In his new book, "The Conscience of a Liberal," New York Times columnist Paul Krugman makes a strong case for his belief that the political success of the Republican Party and the conservative movement over the past 40 years has resulted largely from their co-optation of Southern racists that were the base of the Democratic Party until its embrace of civil rights in the 1960s. A key piece of evidence for Mr. Krugman is that Ronald Reagan gave his first speech after accepting the Republican presidential nomination in 1980 near Philadelphia, Miss., where three civil rights workers were murdered in 1964. In the course of this speech, Reagan said he supported "states' rights." Mr. Krugman says this was code declaring his secret sympathy for Southern racism.
Others, including Mr. Krugman's Times colleague David Brooks and Reagan biographer Lou Cannon, have come to Reagan's defense, denying that he was a racist or had any racist intent in his 1980 speech. That's fine but unlikely to change the minds of those like Mr. Krugman who are determined to smear the Republican Party with the charge of racism, and who are adept at finding racist code words like "law and order" by Republicans that are completely convincing to liberals and Democrats in support of this accusation, even though they are invisible to those with no political ax to grind.
However, if a single mention of states' rights 27 years ago is sufficient to damn the Republican Party for racism ever afterwards, what about the 200-year record of prominent Democrats who didn't bother with code words? They were openly and explicitly for slavery before the Civil War, supported lynching and "Jim Crow" laws after the war, and regularly defended segregation and white supremacy throughout most of the 20th century.
Following are some quotes from prominent Democrats largely drawn from my new book, "Wrong on Race: The Democratic Party's Buried Past." Even with the exclusion of all quotes that contain the N-word, it is clear that many of the Democratic Party's most important historical figures have long made statements that reduce Reagan's alleged transgression to a drop in the ocean. If we are going to hold him and his party accountable for a single mention of states' rights, then the party of those listed below is far more culpable in promoting and defending racism.
It is a very long list of people and some of them will surprise people who have not been paying attention. Of course, many of the people who made the statements Bartlett quotes have been dead for many years and policies and people's opinions do change. But the Democrats don't want people to remember that their party is the one that filibustered to try to stop Federal action on racial equality. They should not be able to smear others for supposed "coded racism" when they themselves have such a shameful past of blatant, open racism.





Can you prove that racism is a significant problem in America? I doubt it. Using quotes and incidents to prove the extent of racism in America is like using nothing but shark attack stories to determine the dominant causes of death in the world. After a while, you come to the conclusion that we’re all going to be eaten by sharks.
I would suggest that the initial reaction to the Michael Vick dog fighting incidents provides plenty of evidence that racism is not as common as many would like us to believe.

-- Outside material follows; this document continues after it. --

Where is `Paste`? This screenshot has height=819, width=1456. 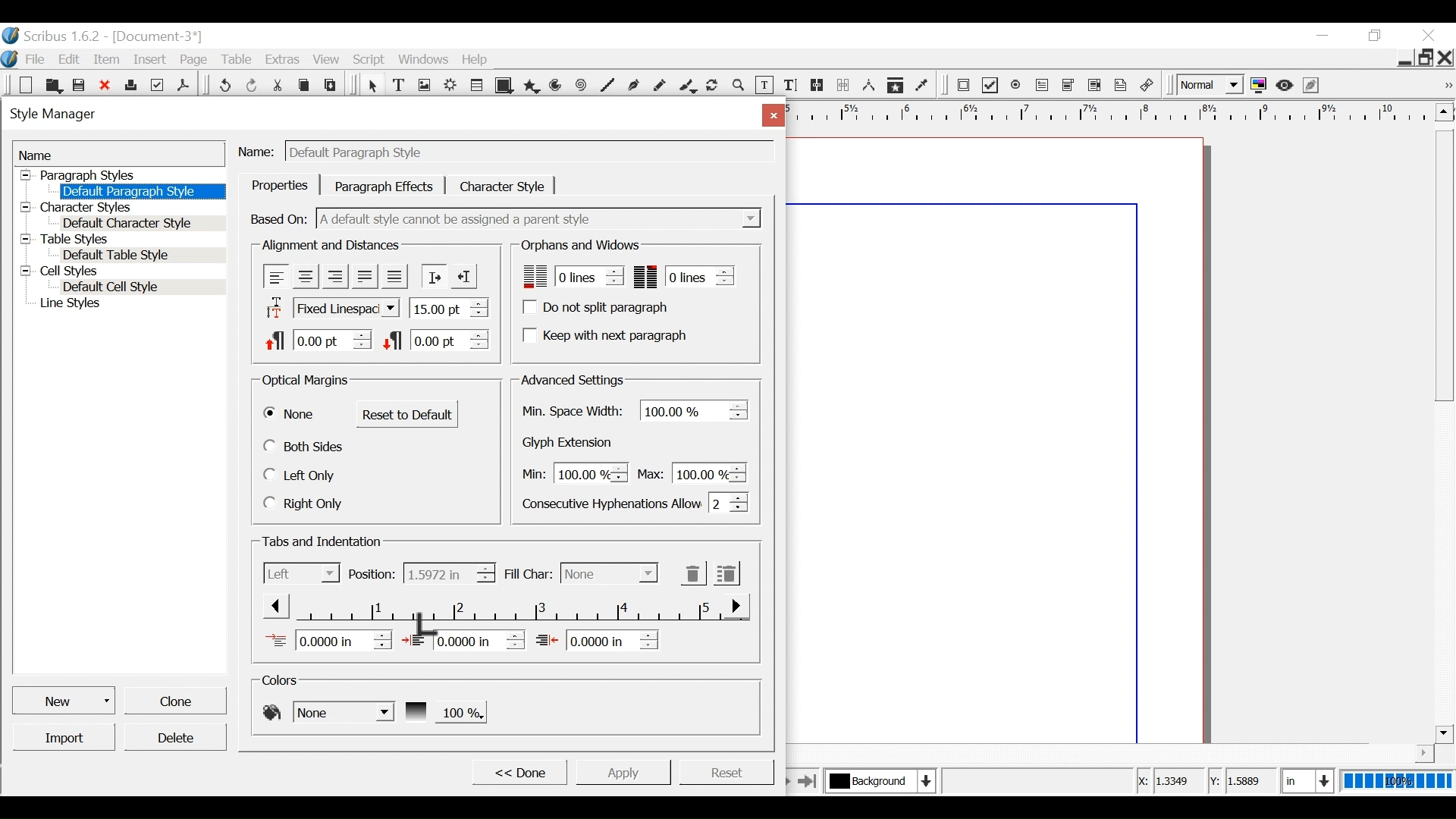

My wife is a black African (born and raised in Africa). I am white, and our biological son is one of the few people who can accurately claim to be “African-American”.
I mention this not to play the Absolute Moral Authority card (a gambit designed to try to silence opposing points of view), but to point out that when it comes to race relations there is no theoretical component for us. We are living these issues in our everyday lives.
That is why I find the tactics of Paul Krugman and the MSM to be nothing short of evil. Krugman cares nothing for rooting out racism in politics and society (if he did, he would find a target-rich environment in the modern Democrat Party of Jesse Jackson, Al Sharpton, Jimmy Carter, etc.). He cares only for keeping the black community is a permanent state of rage and fear – and voting the straight Democrat ticket. Krugman and the MSM take no responsible whatsoever for the extensive collateral damage they cause by the lies they routinely tell in the pursuit of power.
As far as the MSM is concerned, facts must always be made subordinate to the Narrative when political power is at stake. This is the reason I believe that the MSM pushes phony racism stories like the Jena 6, the Willie Horton ads, the fake Duke rape case, the “macaca” incident in the Senate campaign in Virginia last year, and the Reagan-as-KKK-sympathizer.